» What to do: When you transcribe the entries below, keep the wording exact and omit the pictures.

[Saved data entries]
================

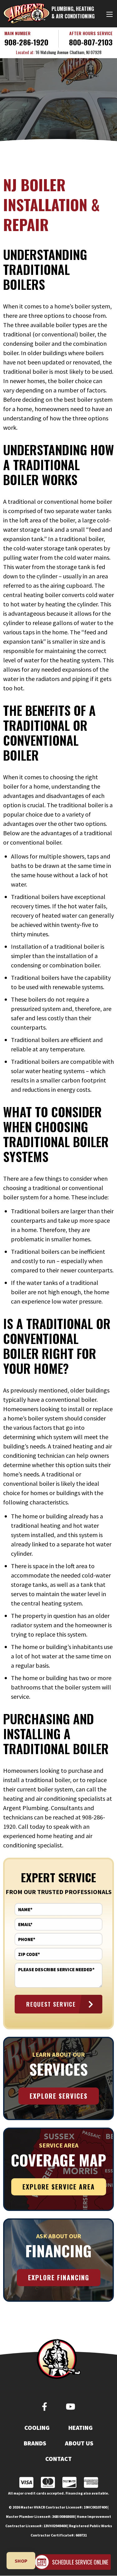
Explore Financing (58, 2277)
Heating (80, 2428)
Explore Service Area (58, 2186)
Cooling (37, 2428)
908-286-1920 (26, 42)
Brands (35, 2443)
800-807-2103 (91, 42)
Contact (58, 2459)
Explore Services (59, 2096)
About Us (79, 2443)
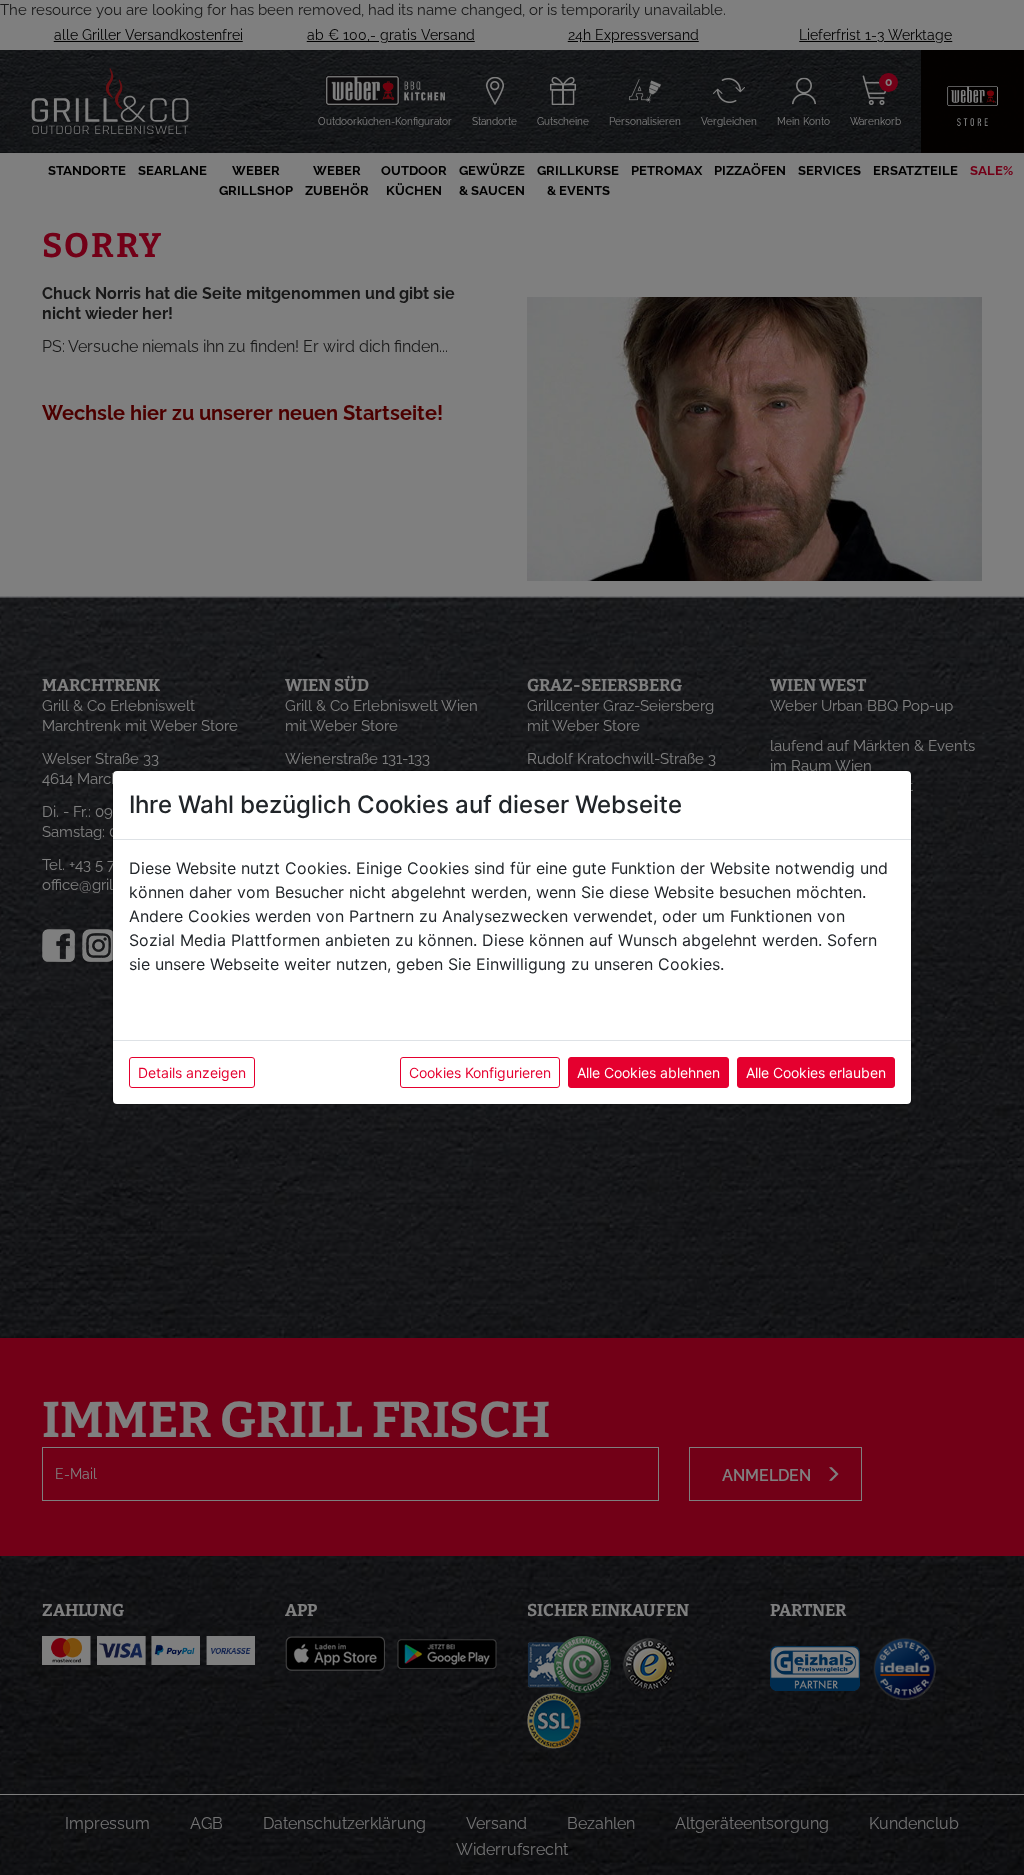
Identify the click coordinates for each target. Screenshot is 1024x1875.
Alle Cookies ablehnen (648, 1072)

================

» Answer section:
Explore Financing (58, 2277)
Heating (80, 2428)
Explore Service Area (58, 2186)
Cooling (37, 2428)
908-286-1920 (26, 42)
Brands (35, 2443)
800-807-2103 (91, 42)
Contact (58, 2459)
Explore Services (59, 2096)
About Us (79, 2443)
Identify the click coordinates for each target. Screenshot is 1024x1875.
Alle Cookies ablehnen (648, 1072)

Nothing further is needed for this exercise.